An abstract and minimilist traffic simulation, using OpenStreetMaps and OSMnx, can simulate traffic on any road network from OSM. By using a Keras three-layer, linear learning architecture, with TensorFlow backend, an optimization algorithm can be implemented for one car in the system. This car will learn its pre-configured route to shortest-time by trying an alternate route which avoids apparent obstacles (such as traffic lights or heavy traffic). The learning algorithm uses Q-learning with epsilon-greedy techniques, and a dynamic reward scheme based on a car's time-to-complete.
Usage:
After customizing desired parameters, run the artist
scratch file with python artist.py
to render .mp4 movies of a traffic simulation.
Or after selecting a learning agent from the available cars, run python learn.py
to optimize that car's route to shortest-time.
Simple Example of Optimization
The above figure is a simple example of how a learning agent reroutes around a single traffic light.
In the original route (left) the learning agent is in State 1. State 1 implies three criteria: (1) there are obstacle(s) in the route, (2) the detour around the most significant obstacle is short, (3) the detour contains no obstacle(s). (See the Projects tab of this repository to learn about all 10 possible states in the Markov decision chain for this project.)

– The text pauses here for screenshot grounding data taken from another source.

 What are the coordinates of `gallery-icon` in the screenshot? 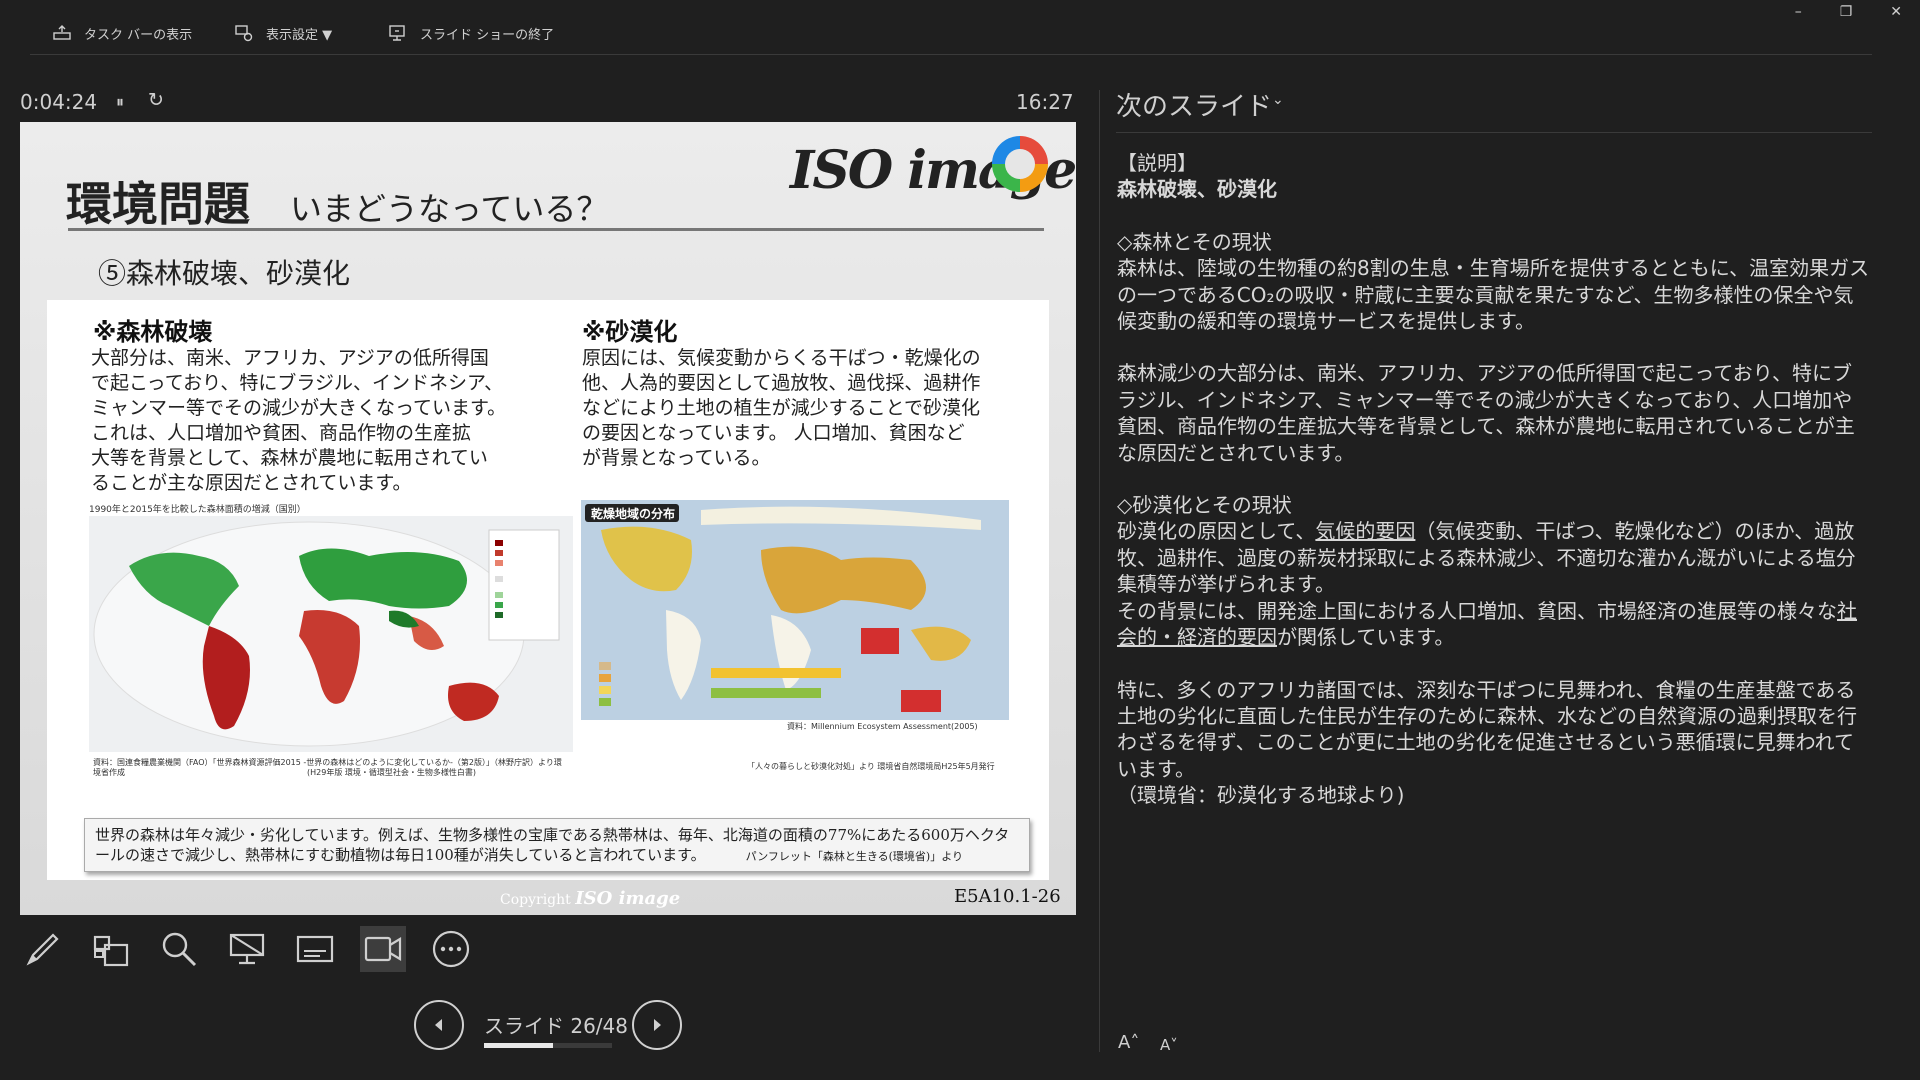 It's located at (111, 951).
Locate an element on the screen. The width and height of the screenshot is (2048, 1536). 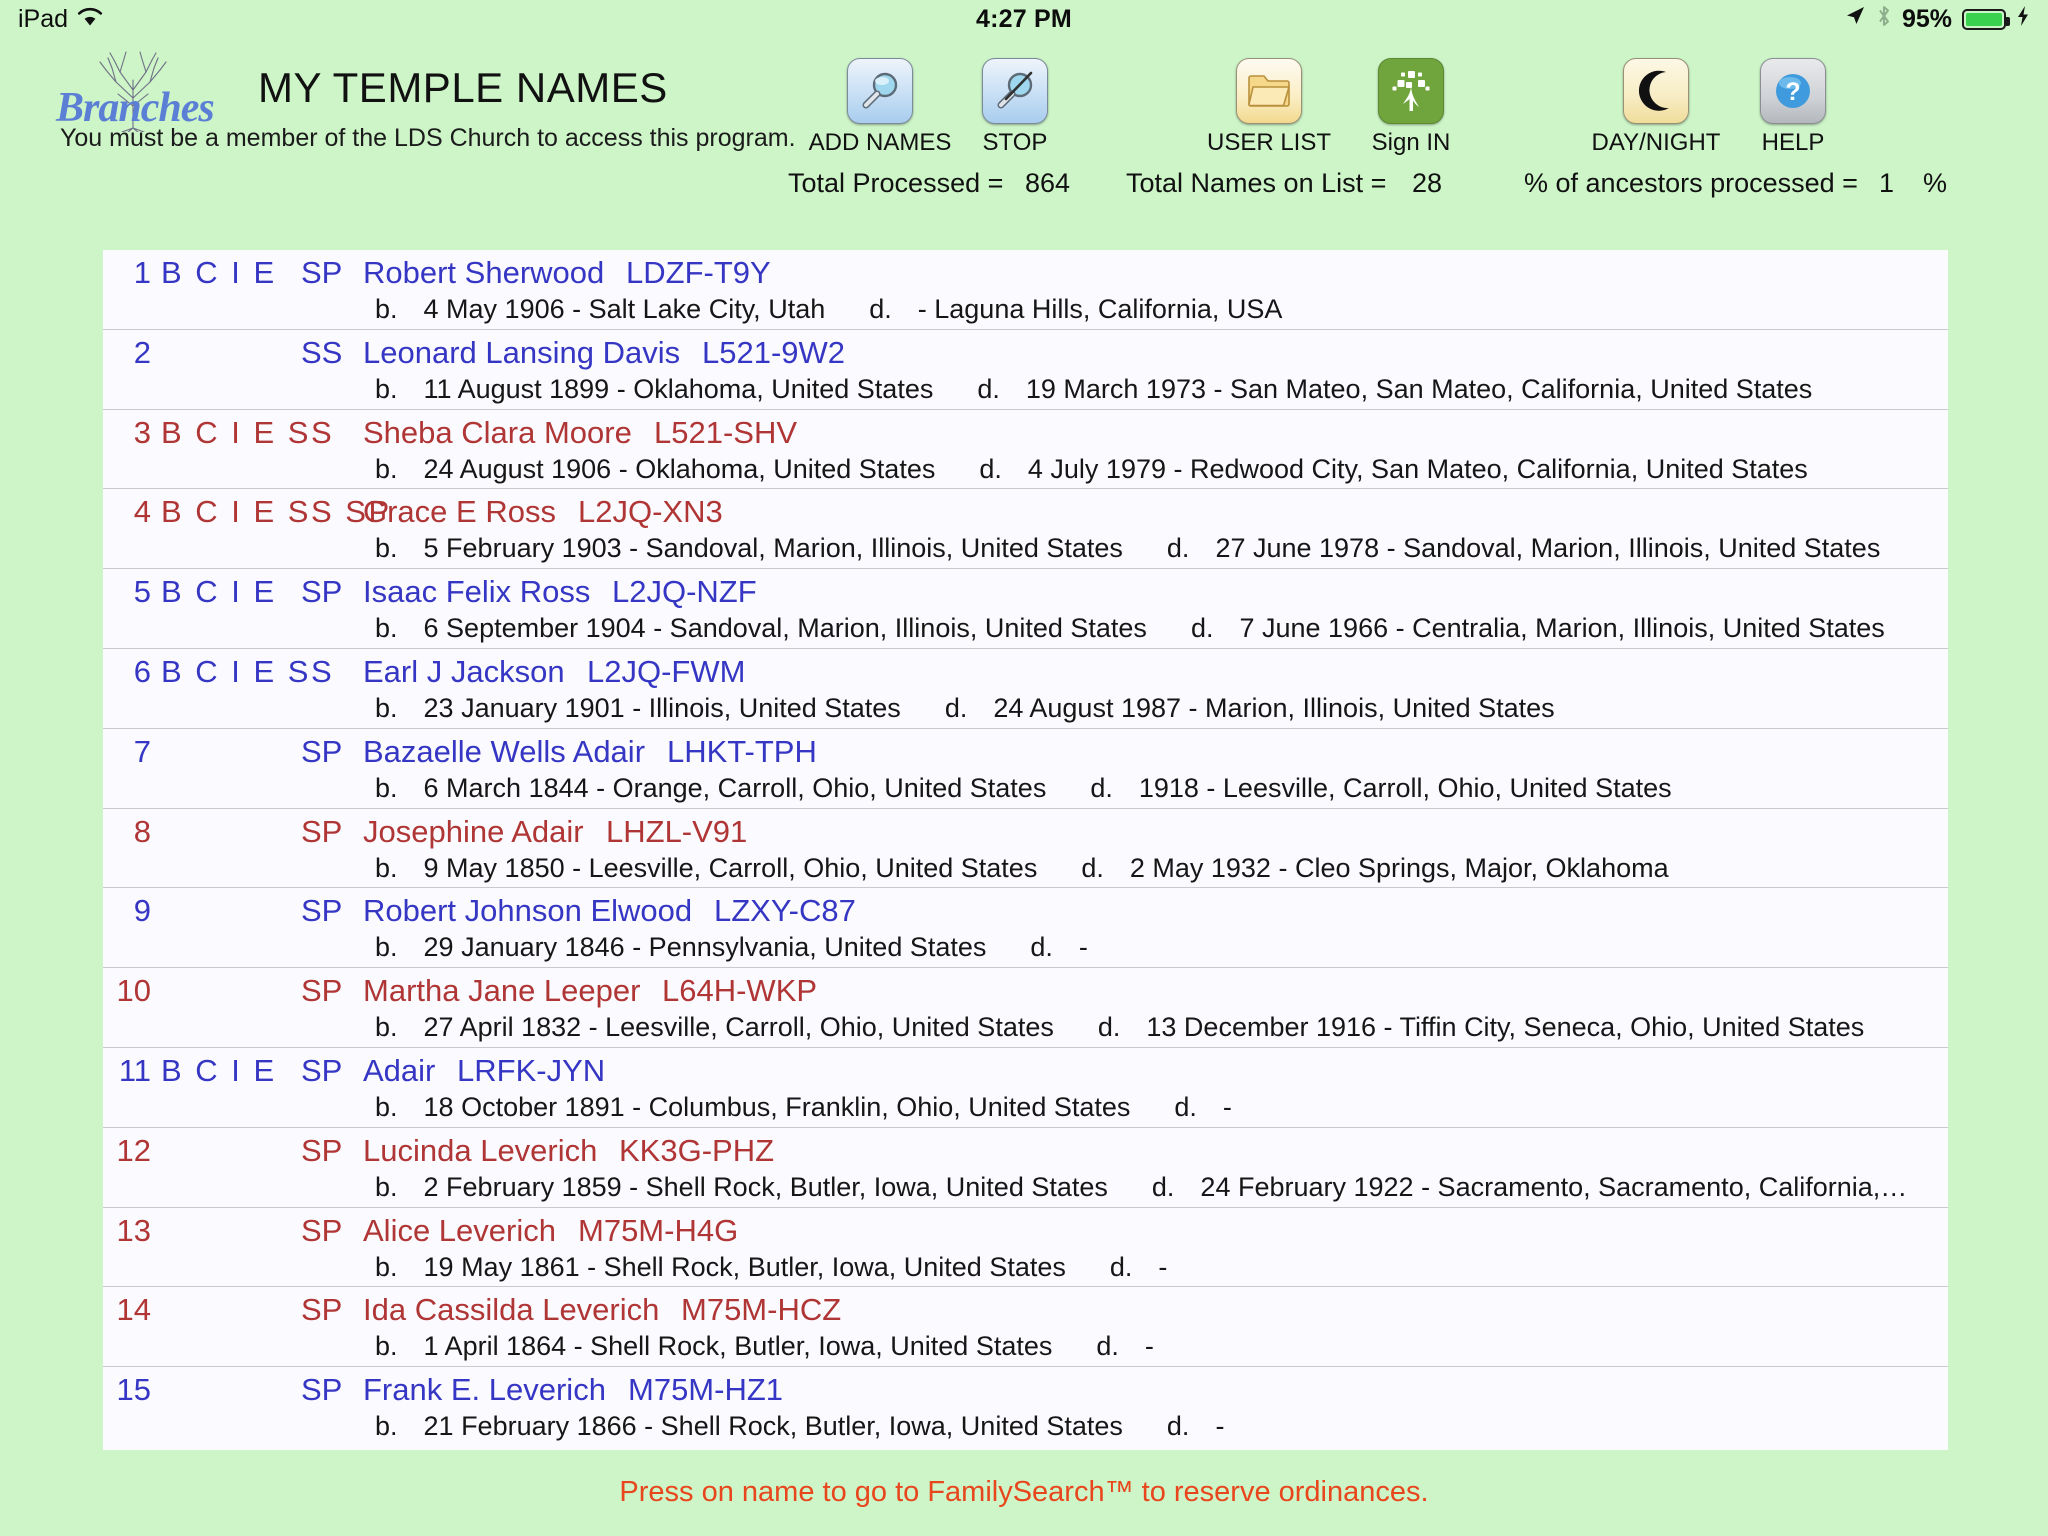
person-name-link: Lucinda Leverich is located at coordinates (480, 1151).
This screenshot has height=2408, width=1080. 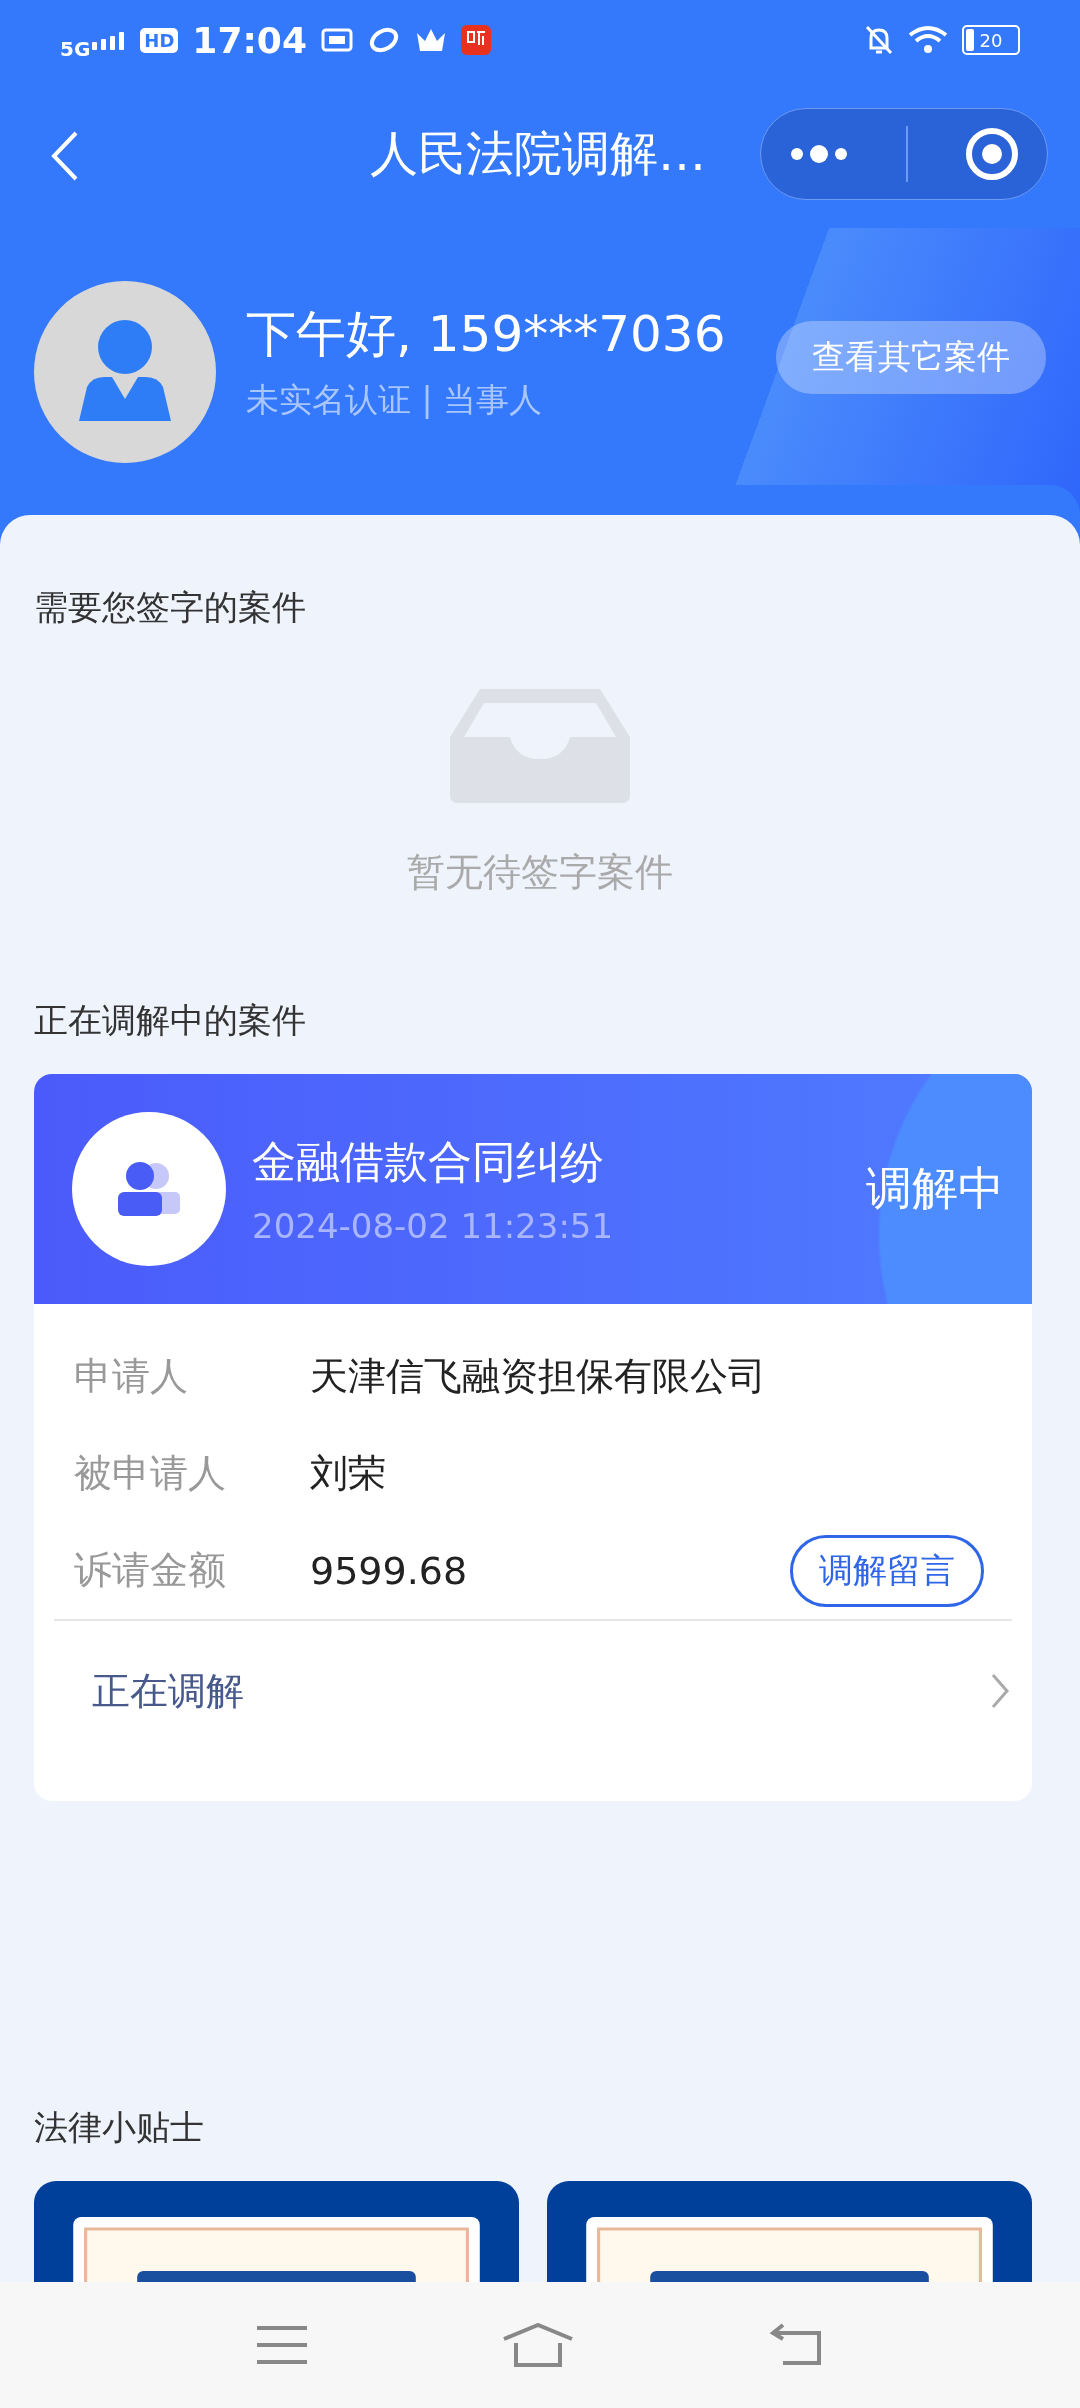 What do you see at coordinates (160, 40) in the screenshot?
I see `hd-badge: HD` at bounding box center [160, 40].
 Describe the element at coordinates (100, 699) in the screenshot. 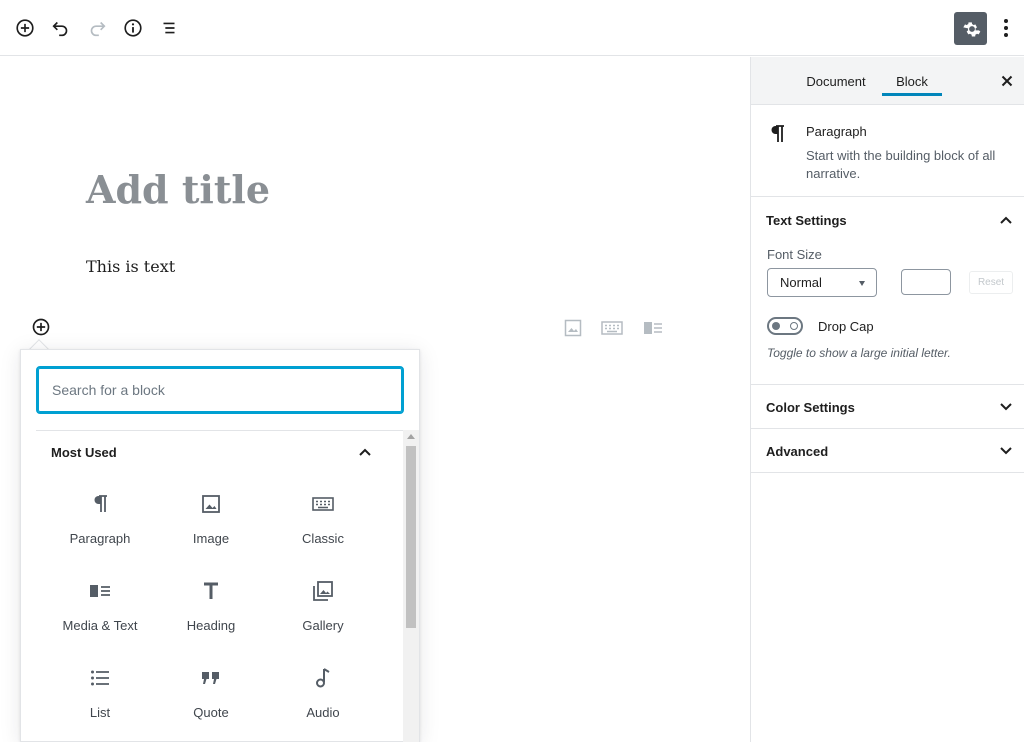

I see `block-item-list: List` at that location.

The alternate route (right) is traveled in lieu of the original if the learning agent takes Action 1 (Action 0 is to do nothing).
The reward-scheme for this learning algorithm is based on whether the time to travel from A to B is the shortest of the two action possibilities. Since the alternate route above does not experience a traffic light, taking Action 1 (i.e. rerouting) will be preferred the more the learning agent performs the simulation.
Sure enough, the average reward per game improves while training for 90-games (above).
Car 17 Route and Alternate Route
There are two traffic lights (shown as blue dots) in the initial route for this car. Currently by default, the rerouting algorithm chooses to reroute around the light with the longest switch-time. In this case, it was the second light in the route which was avoided by the rerouting algorithm. Since traffic light switch-times are randomly initialized each time a map is drawn, this will not always be the case.
A note on the requirements for this code base
Installing
tensorflow 1.9.0 py36_0 (latest 12/29/2018)
conflicts with any python 3.7 (py37) environment because tf uses python >=3.6,<3.7.0a0
. To handle this, I've created another environment with all the python 3.6 (py36) versions of the required packages for this code base. To install this py36 environement, see requirements_py36.txt
in the requirements folder.
Once TensorFlow is upgraded to py37, the py36 requirements will be depricated.